- **Exercise**: Reproduce the following records word for word, keeping every line as it stands.

- **Entries shown**:

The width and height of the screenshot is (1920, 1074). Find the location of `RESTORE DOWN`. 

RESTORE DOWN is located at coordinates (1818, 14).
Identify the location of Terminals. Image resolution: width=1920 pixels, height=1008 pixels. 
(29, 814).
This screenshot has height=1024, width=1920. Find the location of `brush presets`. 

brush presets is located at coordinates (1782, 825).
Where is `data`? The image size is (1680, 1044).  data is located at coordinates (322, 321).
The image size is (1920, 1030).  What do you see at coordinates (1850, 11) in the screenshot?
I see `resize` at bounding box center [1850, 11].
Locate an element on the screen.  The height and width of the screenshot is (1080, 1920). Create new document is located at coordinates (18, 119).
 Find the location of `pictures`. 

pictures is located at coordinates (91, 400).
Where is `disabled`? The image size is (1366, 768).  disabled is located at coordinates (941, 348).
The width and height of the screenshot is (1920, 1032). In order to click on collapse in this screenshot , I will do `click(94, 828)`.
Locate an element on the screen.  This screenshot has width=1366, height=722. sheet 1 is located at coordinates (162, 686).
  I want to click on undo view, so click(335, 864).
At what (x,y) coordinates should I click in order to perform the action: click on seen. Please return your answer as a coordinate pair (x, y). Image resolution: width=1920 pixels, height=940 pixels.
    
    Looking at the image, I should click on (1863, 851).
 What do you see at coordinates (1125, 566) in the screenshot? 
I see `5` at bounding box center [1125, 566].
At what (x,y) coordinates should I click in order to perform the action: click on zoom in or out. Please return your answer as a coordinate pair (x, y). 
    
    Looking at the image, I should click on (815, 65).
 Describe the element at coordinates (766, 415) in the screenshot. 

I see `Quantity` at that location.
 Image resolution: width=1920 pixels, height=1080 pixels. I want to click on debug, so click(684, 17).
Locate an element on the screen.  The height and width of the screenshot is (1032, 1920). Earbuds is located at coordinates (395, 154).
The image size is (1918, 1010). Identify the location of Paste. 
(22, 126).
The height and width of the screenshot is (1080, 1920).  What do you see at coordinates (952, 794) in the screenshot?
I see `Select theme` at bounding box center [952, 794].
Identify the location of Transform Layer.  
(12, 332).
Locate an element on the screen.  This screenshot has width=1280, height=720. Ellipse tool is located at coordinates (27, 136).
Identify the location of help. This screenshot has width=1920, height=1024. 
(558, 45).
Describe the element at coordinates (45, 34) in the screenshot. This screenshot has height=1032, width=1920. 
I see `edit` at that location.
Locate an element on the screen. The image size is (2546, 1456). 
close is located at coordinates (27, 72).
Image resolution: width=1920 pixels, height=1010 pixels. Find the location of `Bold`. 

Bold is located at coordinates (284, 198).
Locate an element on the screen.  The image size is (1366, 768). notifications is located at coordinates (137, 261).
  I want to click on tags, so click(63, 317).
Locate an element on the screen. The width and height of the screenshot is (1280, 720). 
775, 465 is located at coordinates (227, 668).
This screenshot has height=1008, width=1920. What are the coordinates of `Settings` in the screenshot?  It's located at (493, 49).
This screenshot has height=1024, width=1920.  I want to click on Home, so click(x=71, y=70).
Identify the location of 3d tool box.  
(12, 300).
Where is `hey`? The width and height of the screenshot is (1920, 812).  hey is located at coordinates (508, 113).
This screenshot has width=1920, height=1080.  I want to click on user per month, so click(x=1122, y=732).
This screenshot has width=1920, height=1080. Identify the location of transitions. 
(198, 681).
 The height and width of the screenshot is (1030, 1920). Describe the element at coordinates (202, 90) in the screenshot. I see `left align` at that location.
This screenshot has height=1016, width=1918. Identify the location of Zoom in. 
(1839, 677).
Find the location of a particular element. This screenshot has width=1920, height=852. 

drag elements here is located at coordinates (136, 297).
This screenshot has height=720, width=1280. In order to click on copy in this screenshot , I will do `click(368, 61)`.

- **Answer to the exercise**:
The width and height of the screenshot is (1920, 1074). Find the location of `RESTORE DOWN`. 

RESTORE DOWN is located at coordinates (1818, 14).
Identify the location of Terminals. Image resolution: width=1920 pixels, height=1008 pixels. 
(29, 814).
This screenshot has height=1024, width=1920. Find the location of `brush presets`. 

brush presets is located at coordinates (1782, 825).
Where is `data`? The image size is (1680, 1044).  data is located at coordinates (322, 321).
The image size is (1920, 1030).  What do you see at coordinates (1850, 11) in the screenshot?
I see `resize` at bounding box center [1850, 11].
Locate an element on the screen.  The height and width of the screenshot is (1080, 1920). Create new document is located at coordinates (18, 119).
 Find the location of `pictures`. 

pictures is located at coordinates (91, 400).
Where is `disabled`? The image size is (1366, 768).  disabled is located at coordinates (941, 348).
The width and height of the screenshot is (1920, 1032). In order to click on collapse in this screenshot , I will do `click(94, 828)`.
Locate an element on the screen.  This screenshot has width=1366, height=722. sheet 1 is located at coordinates (162, 686).
  I want to click on undo view, so click(335, 864).
At what (x,y) coordinates should I click in order to perform the action: click on seen. Please return your answer as a coordinate pair (x, y). Image resolution: width=1920 pixels, height=940 pixels.
    
    Looking at the image, I should click on (1863, 851).
 What do you see at coordinates (1125, 566) in the screenshot? 
I see `5` at bounding box center [1125, 566].
At what (x,y) coordinates should I click in order to perform the action: click on zoom in or out. Please return your answer as a coordinate pair (x, y). 
    
    Looking at the image, I should click on (815, 65).
 Describe the element at coordinates (766, 415) in the screenshot. 

I see `Quantity` at that location.
 Image resolution: width=1920 pixels, height=1080 pixels. I want to click on debug, so click(684, 17).
Locate an element on the screen.  The height and width of the screenshot is (1032, 1920). Earbuds is located at coordinates (395, 154).
The image size is (1918, 1010). Identify the location of Paste. 
(22, 126).
The height and width of the screenshot is (1080, 1920).  What do you see at coordinates (952, 794) in the screenshot?
I see `Select theme` at bounding box center [952, 794].
Identify the location of Transform Layer.  
(12, 332).
Locate an element on the screen.  This screenshot has width=1280, height=720. Ellipse tool is located at coordinates (27, 136).
Identify the location of help. This screenshot has width=1920, height=1024. 
(558, 45).
Describe the element at coordinates (45, 34) in the screenshot. This screenshot has height=1032, width=1920. 
I see `edit` at that location.
Locate an element on the screen. The image size is (2546, 1456). 
close is located at coordinates (27, 72).
Image resolution: width=1920 pixels, height=1010 pixels. Find the location of `Bold`. 

Bold is located at coordinates (284, 198).
Locate an element on the screen.  The image size is (1366, 768). notifications is located at coordinates (137, 261).
  I want to click on tags, so click(63, 317).
Locate an element on the screen. The width and height of the screenshot is (1280, 720). 
775, 465 is located at coordinates (227, 668).
This screenshot has height=1008, width=1920. What are the coordinates of `Settings` in the screenshot?  It's located at (493, 49).
This screenshot has height=1024, width=1920.  I want to click on Home, so click(x=71, y=70).
Identify the location of 3d tool box.  
(12, 300).
Where is `hey`? The width and height of the screenshot is (1920, 812).  hey is located at coordinates (508, 113).
This screenshot has width=1920, height=1080.  I want to click on user per month, so click(x=1122, y=732).
This screenshot has width=1920, height=1080. Identify the location of transitions. 
(198, 681).
 The height and width of the screenshot is (1030, 1920). Describe the element at coordinates (202, 90) in the screenshot. I see `left align` at that location.
This screenshot has height=1016, width=1918. Identify the location of Zoom in. 
(1839, 677).
Find the location of a particular element. This screenshot has width=1920, height=852. 

drag elements here is located at coordinates (136, 297).
This screenshot has height=720, width=1280. In order to click on copy in this screenshot , I will do `click(368, 61)`.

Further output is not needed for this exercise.